Polypedates iskandari
- Conservation status: Least Concern (IUCN 3.1)

Scientific classification
- Kingdom: Animalia
- Phylum: Chordata
- Class: Amphibia
- Order: Anura
- Family: Rhacophoridae
- Genus: Polypedates
- Species: P. iskandari
- Binomial name: Polypedates iskandari Riyanto, Mumpuni, and McGuire, 2011

= Polypedates iskandari =

- Authority: Riyanto, Mumpuni, and McGuire, 2011
- Conservation status: LC

Species of amphibian

Polypedates iskandari is a species of frogs in the family Rhacophoridae. It is endemic to Sulawesi, Indonesia. It belongs to the Polypedates leucomystax species complex; it was split from Polypedates leucomystax in 2011 based on a morphometric analysis. This split has been challenged because male vocalizations between specimens from Sulawesi and Java show only minor differences and because genetic differences (as shown by Brown and colleagues) are low.

==Etymology==
The specific name iskandari honours Djoko Iskandar, an Indonesian zoologist and herpetologist.

==Description==
The holotype is an adult male measuring 44.5 mm in snout–vent length. The head is elongated and moderately wide, about as wide as the body. The tympanum and the supra-tympanic fold are distinct. Fingers bear truncate or spatulate discs. The toes are webbed.
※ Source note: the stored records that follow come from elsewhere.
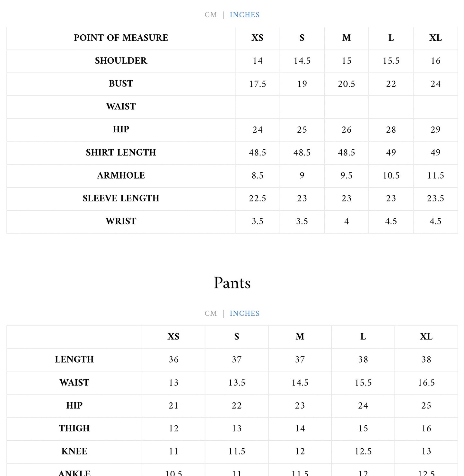The width and height of the screenshot is (464, 476).
Task: Click the empty WAIST cell under the M column
Action: pyautogui.click(x=346, y=107)
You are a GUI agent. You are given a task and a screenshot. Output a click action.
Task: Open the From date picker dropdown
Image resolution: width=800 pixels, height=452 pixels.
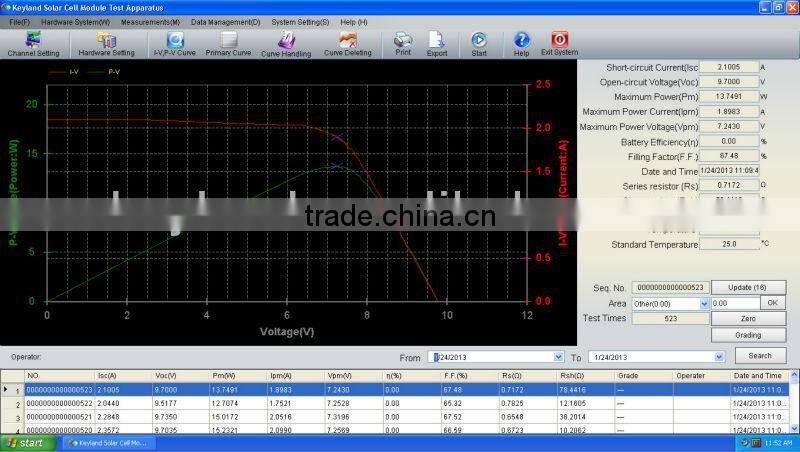(x=557, y=356)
Polypedates iskandari have lighter coloration than Polypedates leucomystax and show only faintly visible dorsal stripes.

==Habitat==
The holotype was collected at 1008 m above sea level; the original species description contains no other ecological information. Two calling males were recorded in a swamp area at 391 m above sea level. It has been observed as high as 1008 meters above sea level.